EXERCISE DESCRIPTION:
What lines in the data hold the string "dimensions"? Show them.

INPUT FOR THIS TASK:

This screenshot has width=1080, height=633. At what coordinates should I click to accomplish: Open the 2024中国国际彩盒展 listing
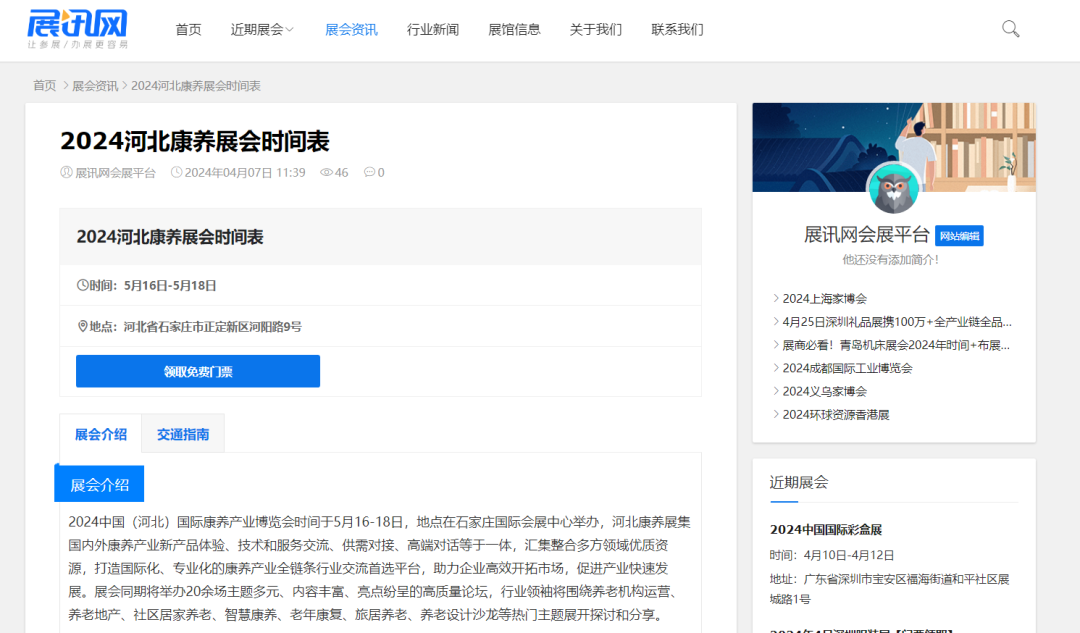click(x=826, y=529)
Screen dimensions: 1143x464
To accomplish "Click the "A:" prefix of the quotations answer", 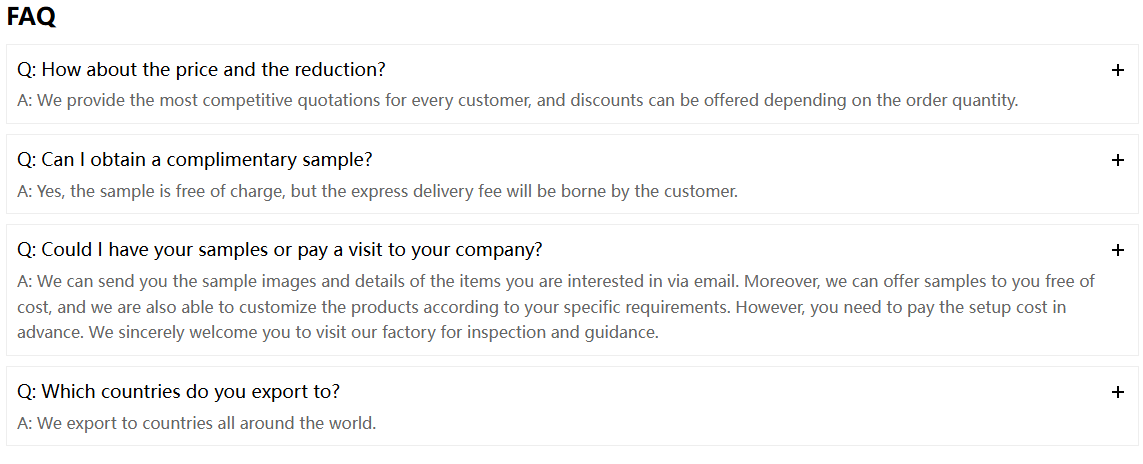I will click(25, 101).
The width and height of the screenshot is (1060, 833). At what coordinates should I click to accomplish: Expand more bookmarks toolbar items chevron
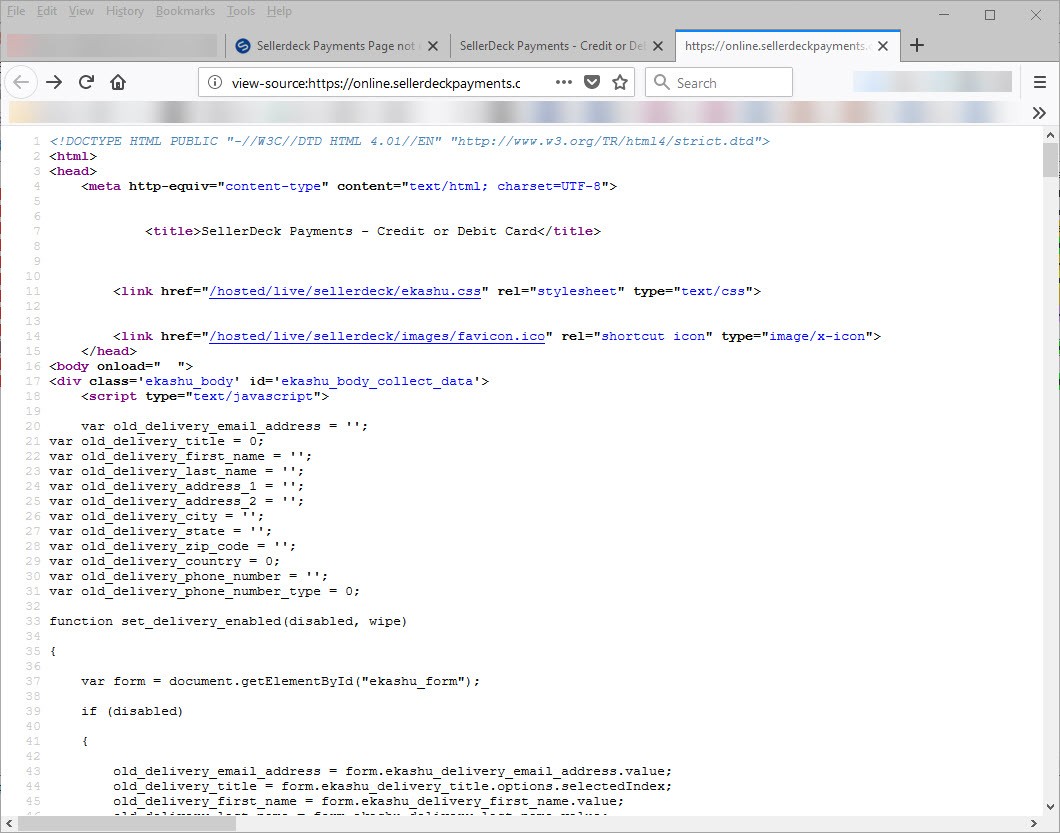[x=1039, y=113]
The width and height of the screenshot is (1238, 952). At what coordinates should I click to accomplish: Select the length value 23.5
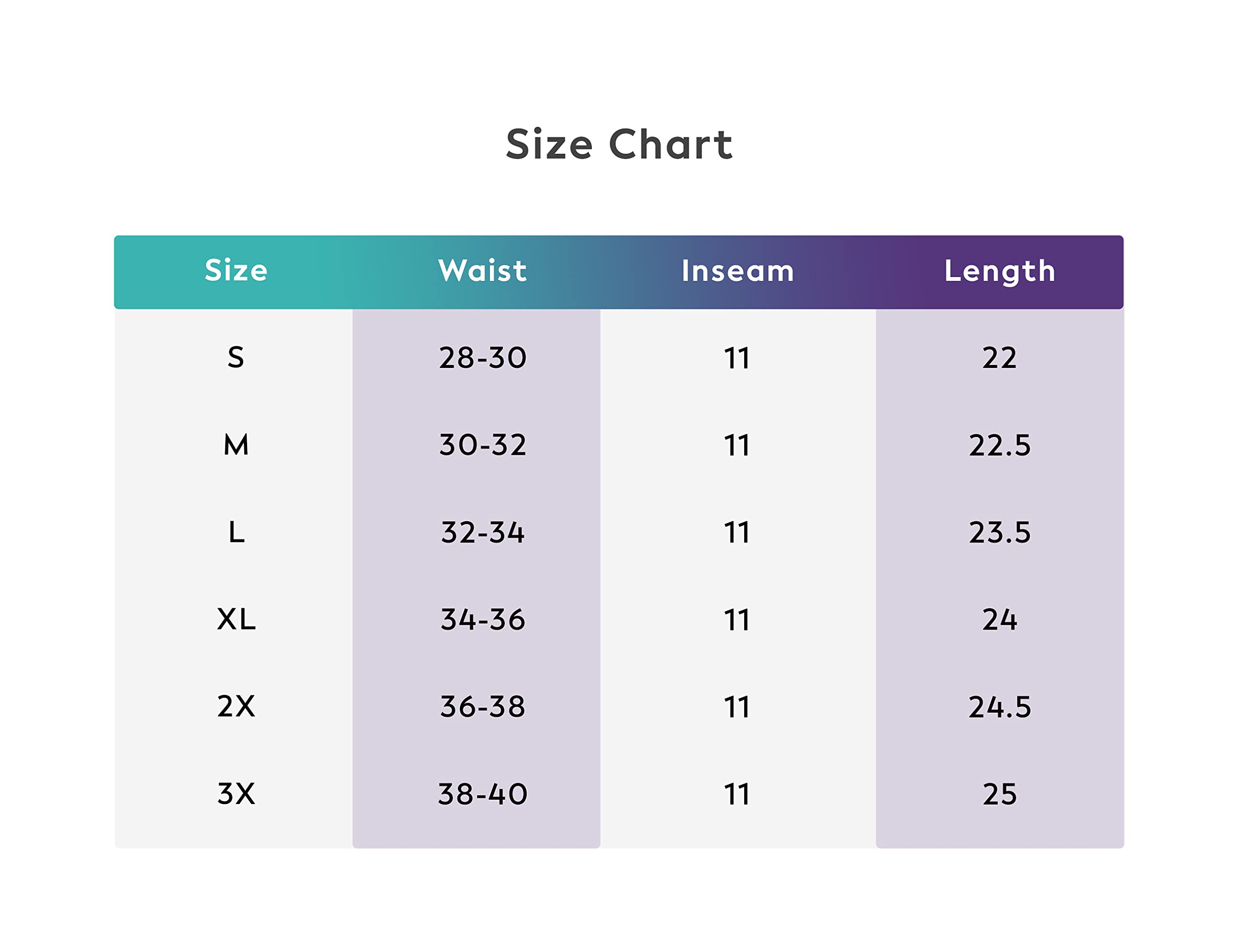tap(1000, 532)

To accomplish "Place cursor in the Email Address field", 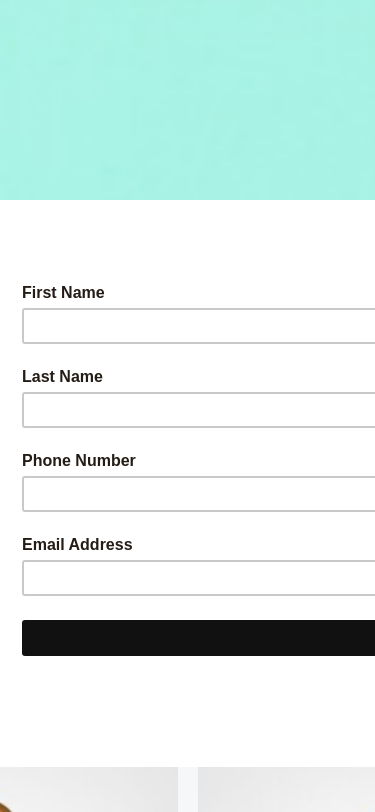I will [x=198, y=578].
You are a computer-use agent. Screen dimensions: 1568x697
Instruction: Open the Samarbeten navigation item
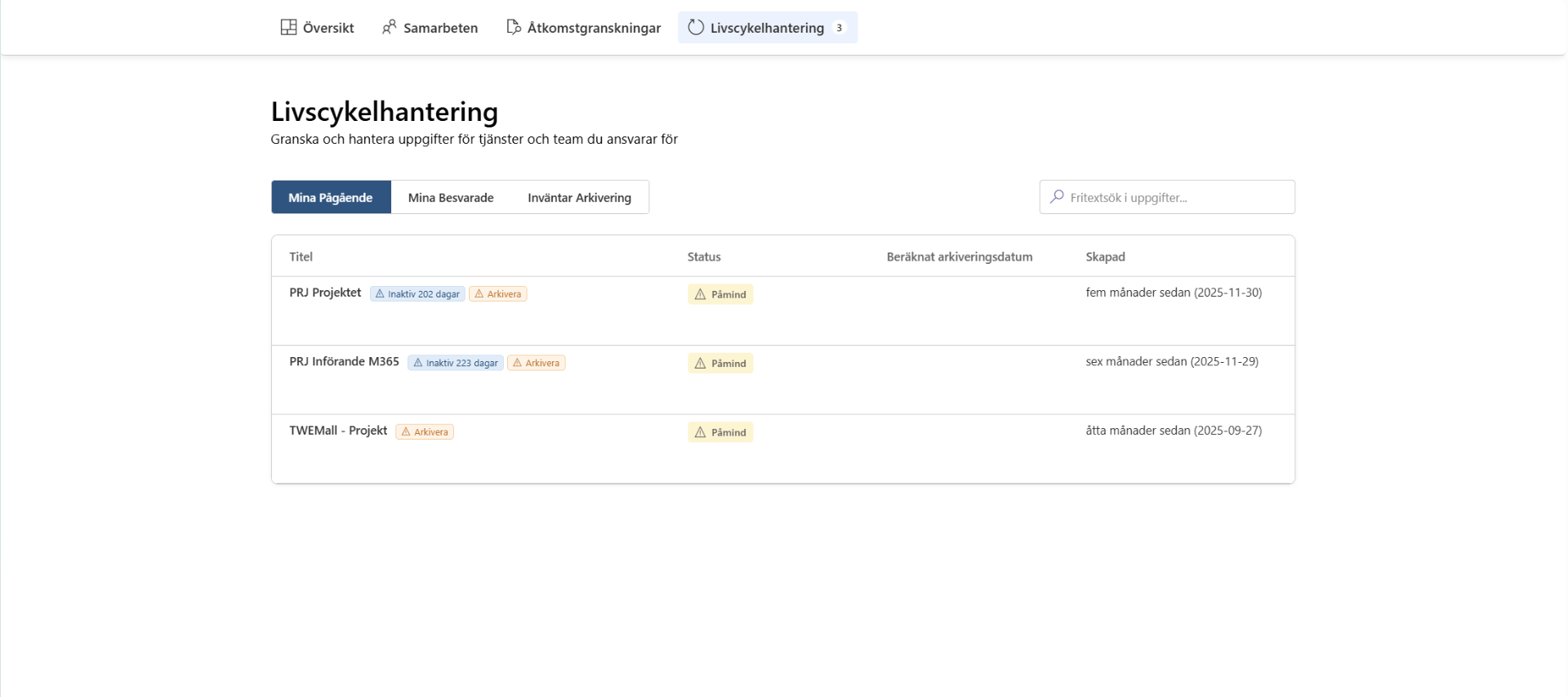[430, 27]
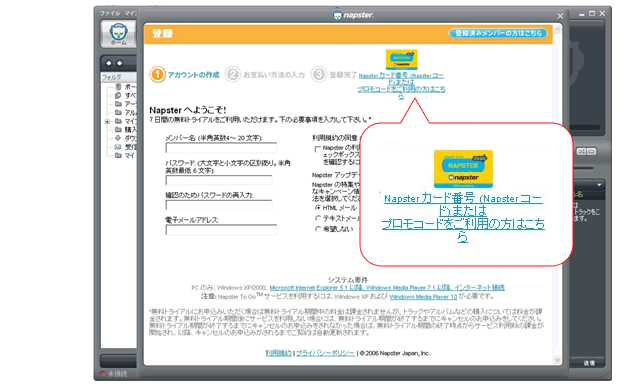Select the 希望しない radio option
Image resolution: width=625 pixels, height=389 pixels.
[x=318, y=229]
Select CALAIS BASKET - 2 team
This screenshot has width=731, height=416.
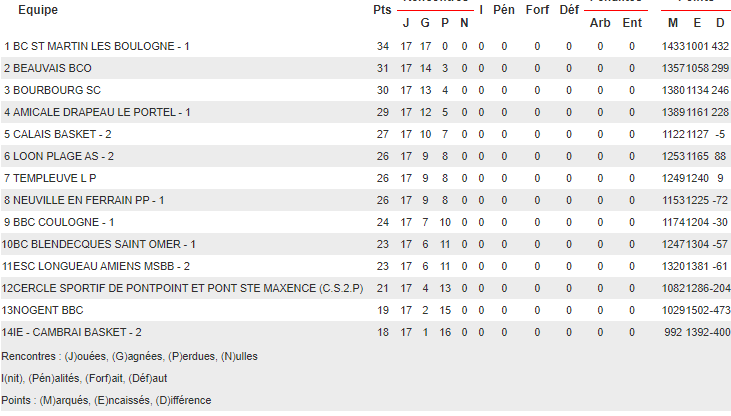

ANSWER BELOW:
Screen dimensions: 1143x464
You are a computer-use agent. Screen dimensions: 1568x697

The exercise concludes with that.